PM_07.2008

[23.07.2008] PM_07.2008


Pressemitteilung der GWW

Der Förder- und Betreuungsbereich bei der GWW in Nagold platzte aus allen Nähten


Nagold, 23.Juni.2008

Mit dem Neubau des Förder- und Betreuungsbereiches bei der GWW – Gemeinnützige Werkstätten & Wohnstätten GmbH in Nagold wurde Platz geschaffen für die Betreuung für behinderte Menschen mit einem erhöhten Hilfebedarf. Heute wird der Neubau seiner Bestimmung übergeben.

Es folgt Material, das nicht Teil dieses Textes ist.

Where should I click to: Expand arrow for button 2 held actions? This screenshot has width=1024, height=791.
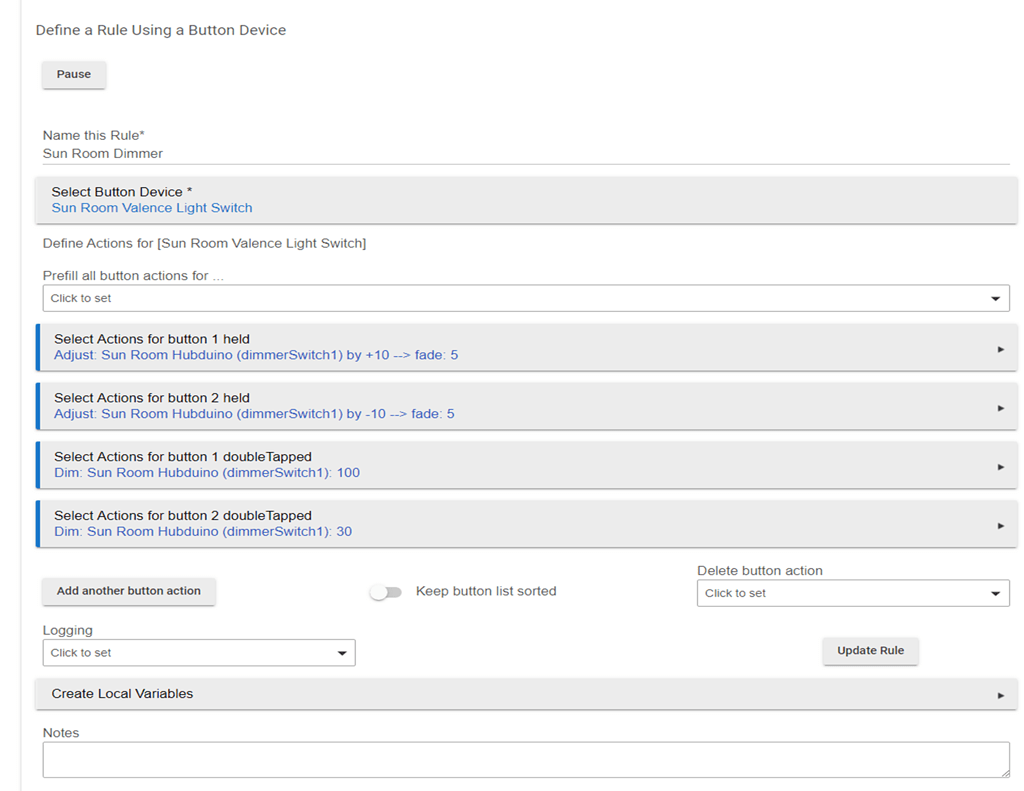(x=1000, y=408)
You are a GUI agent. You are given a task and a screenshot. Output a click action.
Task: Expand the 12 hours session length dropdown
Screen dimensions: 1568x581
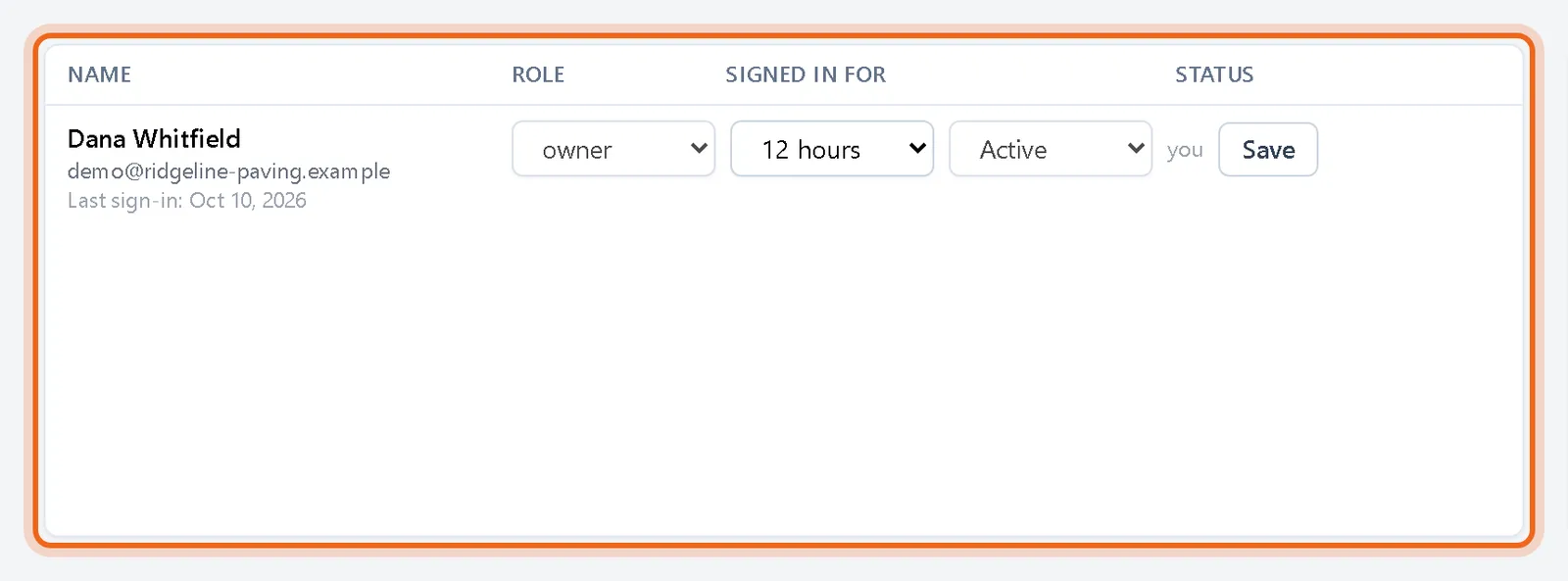click(832, 149)
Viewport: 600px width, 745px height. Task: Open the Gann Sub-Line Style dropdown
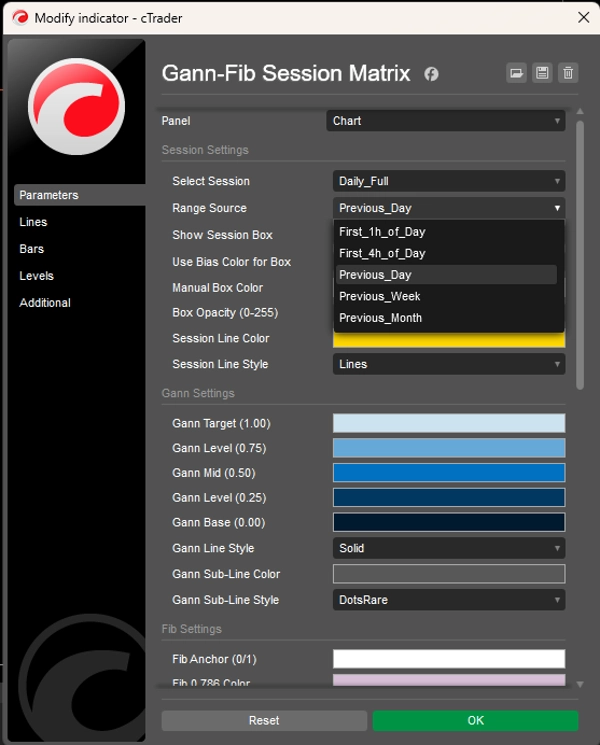coord(448,600)
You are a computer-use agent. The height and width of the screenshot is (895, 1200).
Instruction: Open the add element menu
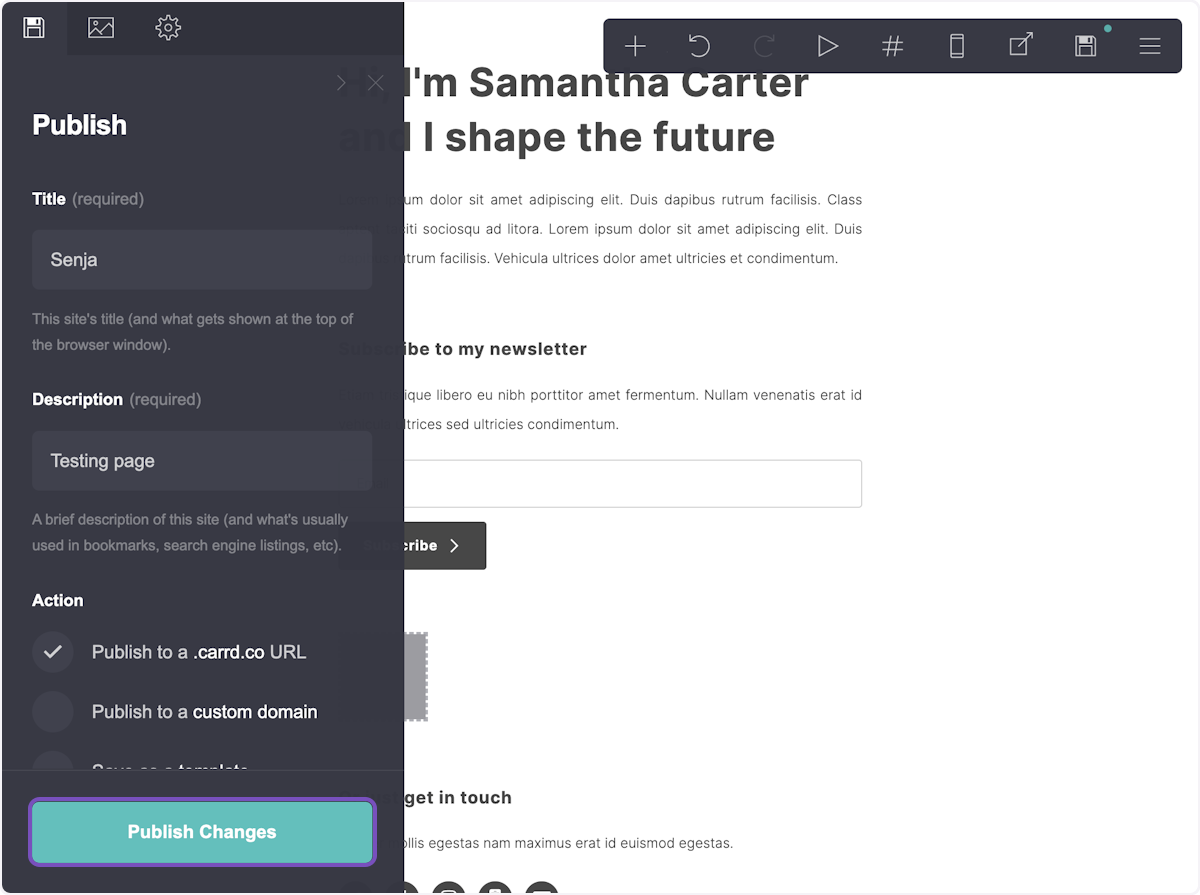635,46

Schon 2004 zeichnete sich für die Zukunft ein erhöhter Platzbedarf für den Förder- und Betreuungsbereich ab und die Planung wurde aufgenommen. Geschaffen wurden drei neue Gruppenräume in den 18 Personen mit erhöhtem Hilfebedarf tagsüber betreut und unterstützt werden können. Hierbei handelt es sich um Menschen die auch stark körperbehindert sind und oft auch auf einen Rollstuhl angewiesen sind.

Nach den Bedürfnissen dieses Personenkreises wurden auch die Räumlichkeiten ebenerdig nebeneinander gebaut. Auch die Gemeinschaftsräume wie Küche und Essraum, sowie die Funktionsräume wie Pflegebad und Toiletten, sind in unmittelbarer Nähe und gut zu erreichen.

So wurden die räumlichen Voraussetzungen geschaffen, um den behinderten Menschen die Geborgenheit in „eigenen“ Räumlichkeiten zu bieten. Aber auch der bedarf nach Rückzugsmöglichkeiten und eine „Ruhezone“ wurde bei der Gestaltung berücksichtigt. Angedockt an die Gruppenräume sind Räumlichkeiten, welche die notwendige Betreuung, individuelle Begleitung und Pflege in der notwendigen Qualität sicher stellen.

Im Mittelpunkt steht der offene Gemeinschaftsbereich, der bestens geeignet ist, kommunikative Begegnung und Erleben zu ermöglichen. Wichtig ist hierfür besonders die Küche, in der gemeinsam mit den betreuten Personen unter bedarfsgerechter Anleitung und Begleitung gekocht und gebacken wird.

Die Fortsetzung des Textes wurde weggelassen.